The SNP joined other opposition parties in demanding that any agreement between Labour and the Conservatives include a referendum on the terms of Brexit.
But there was concern among Labour MPs after the party leadership indicated that it would only insist on a “confirmatory vote” to avoid the UK leaving the EU on the government’s terms, or with no deal at all.
Labour also said it was not seeking to preserve the free movement of people. In a signal that the parties could find common ground, Scottish Secretary David Mundell and Attorney General Geoffrey Cox both said they were willing to support the UK staying the EU customs union.
Mr Cox said a customs union was “not some kind of sell-out” and could be temporary, appealing to Tory MPs: “We cannot make the means of leaving the obstacle to our departure. That would be illogical.”
But there was anger on the Conservative benches that compromise talks are even taking place, with Tory Brexiteers rounding on the Prime Minister for giving the “Marxist, antisemite” Mr Corbyn a role in deciding the terms of Brexit. Two ministers also resigned in protest.
At Prime Minister’s Questions, Mrs May was repeatedly challenged by Tory MPs, with Lee Rowley reminding the Prime Minister she said only last week that “the biggest threat to our standing in the world, to our defence, and to our economy” was the Labour leader.
“In her judgment what now qualifies him for involvement in Brexit?” he asked.
And Caroline Johnson warned Mrs May she risked “letting down the country and ushering in a Marxist, anti-Semite led government” by signing off a deal with Mr Corbyn.
A Downing Street spokesman said the talks between the Prime Minister and the Labour leader were “constructive, with both sides showing flexibility and a commitment to bring the current Brexit uncertainty to a close”.
Further meetings took place yesterday evening to agree a programme of work, with more substantive talks today.
Mr Corbyn described the meeting as “useful but inconclusive”, adding: “There hasn’t been as much change as I expected.”
He said he used the meeting to put forward Labour’s view that “we want to achieve a customs union with the European Union, we want to have access to the market and, in particular, we discussed the dynamic regulatory alignment that is guaranteeing European regulations as a minimum on the environment as well as consumer and employment rights”.
The Labour leader wrote to his MPs to say he had “raised the prospect of a confirmatory vote” but that Mrs May “remained resistant”.
But Mr Corbyn added that a second EU referendum would only serve to “prevent crashing out or leaving on a bad deal”, prompting concern among pro-Remain figures in the party.
There was also concern that the Labour negotiating team included Mr Corbyn’s spokesman Seumas Milne and shadow Chief Secretary to the Treasury Rebecca Long-Bailey, both seen as opponents of a second EU referendum.

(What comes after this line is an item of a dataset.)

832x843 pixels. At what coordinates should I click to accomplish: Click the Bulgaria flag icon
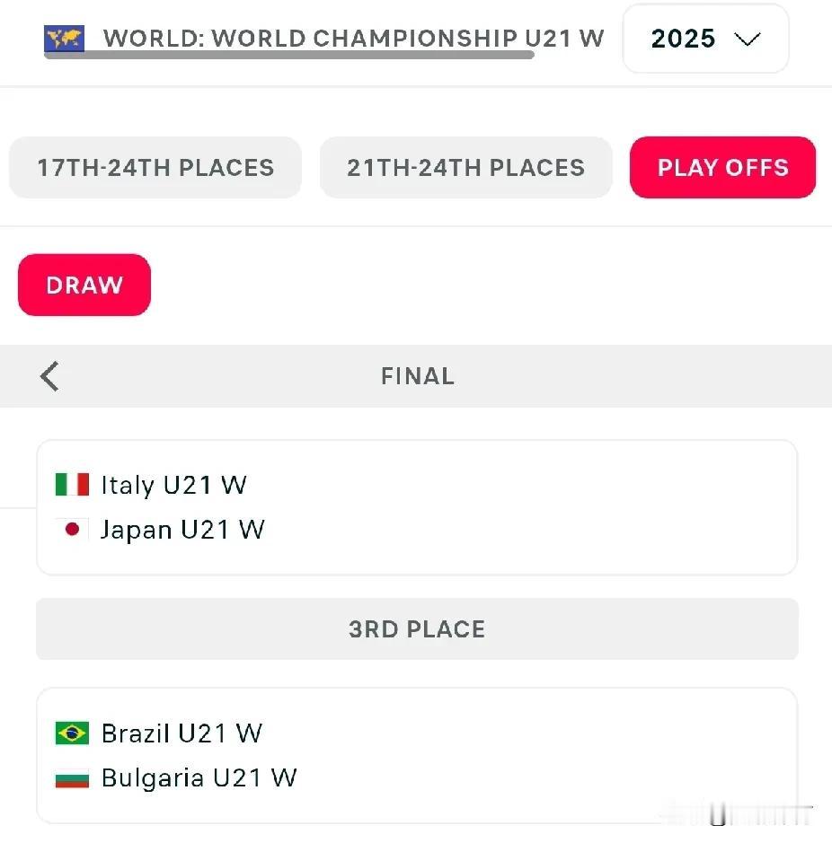72,777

A dozen parliamentarians including the Rutherglen and Hamilton West MP Ged Killen signed a letter demanding a so-called People’s Vote, and the shadow Foreign Secretary Emily Thornberry also wrote to Labour colleagues, insisting that “any deal agreed by Parliament must be subject to a confirmatory public vote, and yes, the other option on the ballot must be Remain”.
In order to avoid a long delay to Brexit potentially stretching until the end of the year, forcing the UK to take part in EU elections, the two parties must agree a deal before the European Council summit in Brussels next Wednesday.
At the end of the series of bilateral meetings between all three leaders, the Ms Sturgeon expressed doubts over whether the Prime Minister would be willing to abandon any of her red lines.
The First Minister said Mrs May was “not giving an awful lot away” about where she would be willing to compromise, and warned Mr Corbyn about “signing up to anything that may not be able to be delivered”.
“I think he should be wary about falling into a trap, either by selling the votes of his party too cheaply, or taking things on trust from a Prime Minister who might not even be in office to deliver any agreement hat she reaches with him,” Ms Sturgeon said.
She added: “I find it hard to read where Labour will land on the second referendum.
“I wouldn’t be overly optimistic about it but they will pay a heavy price if they do a sort of tawdry second-best deal with the Tories, become the hand-maidens of a Tory Brexit and don’t give people the opportunity to decide whether that’s really what they want anymore.
“I hope Jeremy Corbyn will not sell out too cheaply but I cannot be sure about it.”